* Trecho *
• • • • •

RESOLUÇÃO N. 510, DE 26 DE JUNHO DE 2023.
Regulamenta a criação, no âmbito do Conselho Nacional de Justiça e dos Tribunais, respectivamente, da Comissão Nacional de Soluções Fundiárias e das Comissões Regionais de Soluções Fundiárias, institui diretrizes para a realização de visitas técnicas nas áreas objeto de litígio possessório e estabelece protocolos para o tratamento das ações que envolvam despejos ou reintegrações de posse em imóveis de moradia coletiva ou de área produtiva de populações vulneráveis.
A PRESIDENTE DO CONSELHO NACIONAL DE JUSTIÇA (CNJ), no uso de suas atribuições legais e regimentais,
CONSIDERANDO que cabe ao Conselho Nacional de Justiça a fiscalização e a normatização do Poder Judiciário e dos atos praticados por seus órgãos (art. 103-B, § 4º, I, II e III, da CF);
CONSIDERANDO que a decisão proferida pelo Supremo Tribunal Federal, no âmbito da Arguição de Descumprimento de Preceito Fundamental – ADPF n. 828, determina a instalação imediata pelos Tribunais de Justiça e pelos Tribunais Regionais Federais de Comissões de Conflitos Fundiários;
CONSIDERANDO que a supramencionada decisão remeteu a este Conselho Nacional de Justiça a atividade de consultoria e capacitação para a constituição das Comissões de Conflitos Fundiários;
CONSIDERANDO a missão constitucional deste Conselho Nacional de Justiça de promover a gestão e administração judiciária, bem como a necessidade de nortear a atuação dos Tribunais na atividade de constituição das Comissões de Conflitos Fundiários;
CONSIDERANDO a deliberação do Plenário do Conselho Nacional de Justiça no Ato Normativo n. 0003244-58.2023.2.00.0000, aprovado na 10ª Sessão Ordinária, realizada em 20 de junho de 2023;
RESOLVE:
CAPÍTULO I
DISPOSIÇÕES INICIAIS
Art. 1º O Conselho Nacional de Justiça instituirá Comissão Nacional de Soluções Fundiárias, composta por 1 (um) Conselheiro do Conselho Nacional de Justiça, que a presidirá, e no mínimo 4 (quatro) magistrados, indicados pela Presidência do CNJ.

• • • • •

* Informações fornecidas *
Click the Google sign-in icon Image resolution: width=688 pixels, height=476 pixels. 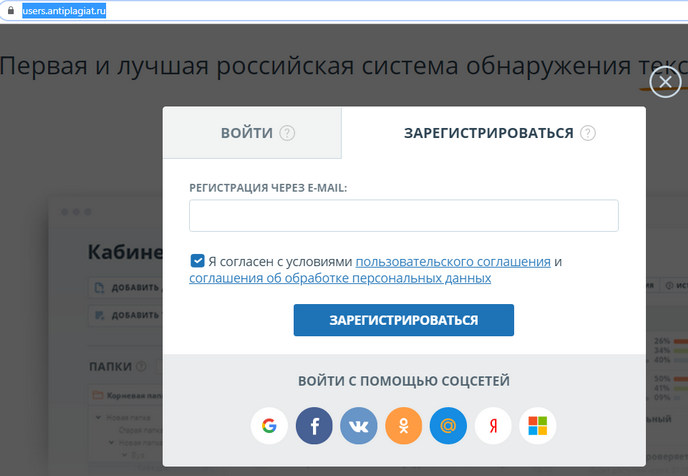coord(269,426)
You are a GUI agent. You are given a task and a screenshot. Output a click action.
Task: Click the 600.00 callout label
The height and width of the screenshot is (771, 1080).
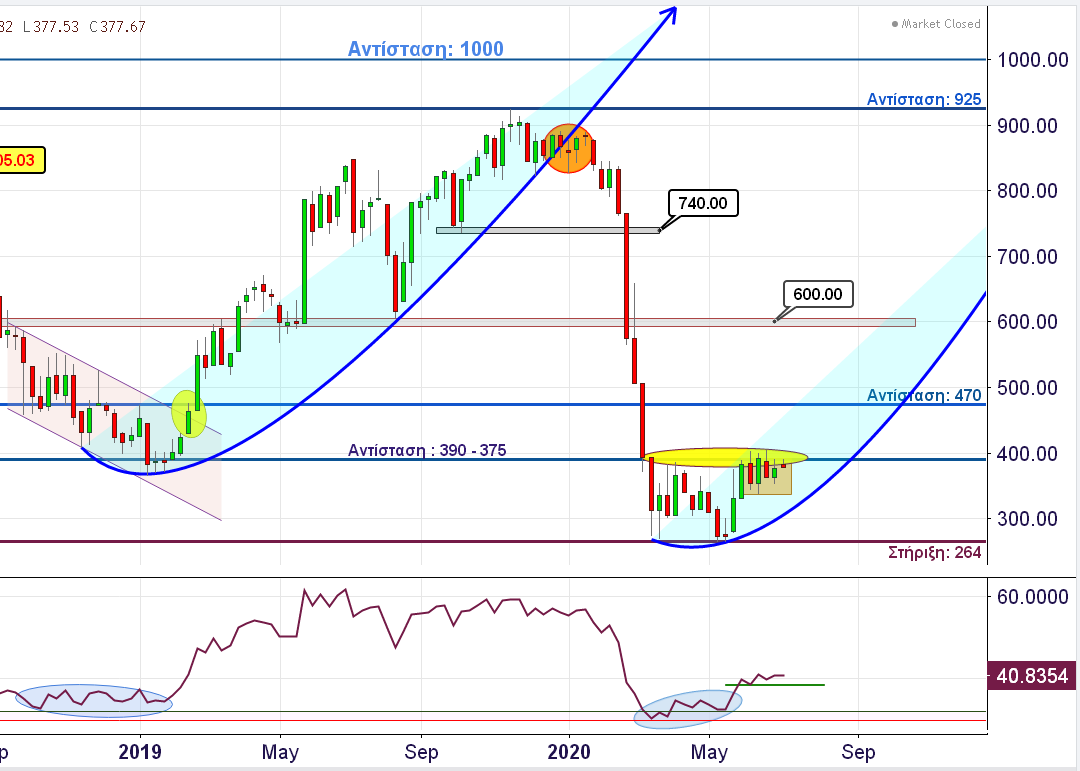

• • • • •

* Instrução dada 1 *
De acordo com o trecho, quantos magistrados, no mínimo, integrarão a Comissão Nacional de Soluções Fundiárias?
* Instrução dada 2 *
Enumere todas as providências que a ementa no início do trecho atribui à resolução.
* Instrução dada 3 *
Traduza para o inglês esta frase do trecho: "Art. 1º O Conselho Nacional de Justiça instituirá Comissão Nacional de Soluções Fundiárias, composta por 1 (um) Conselheiro do Conselho Nacional de Justiça, que a presidirá, e no mínimo 4 (quatro) magistrados, indicados pela Presidência do CNJ."

* Resposta 1 *
No mínimo 4 (quatro) magistrados, indicados pela Presidência do CNJ.

* Resposta 2 *
- Regulamenta a criação da Comissão Nacional de Soluções Fundiárias, no âmbito do Conselho Nacional de Justiça, e das Comissões Regionais de Soluções Fundiárias, no âmbito dos Tribunais.
- Institui diretrizes para a realização de visitas técnicas nas áreas objeto de litígio possessório.
- Estabelece protocolos para o tratamento das ações que envolvam despejos ou reintegrações de posse em imóveis de moradia coletiva ou de área produtiva de populações vulneráveis.

* Resposta 3 *
Art. 1. The National Council of Justice shall establish a National Commission on Land Solutions, composed of 1 (one) Councilor of the National Council of Justice, who shall chair it, and at least 4 (four) judges, appointed by the Presidency of the CNJ.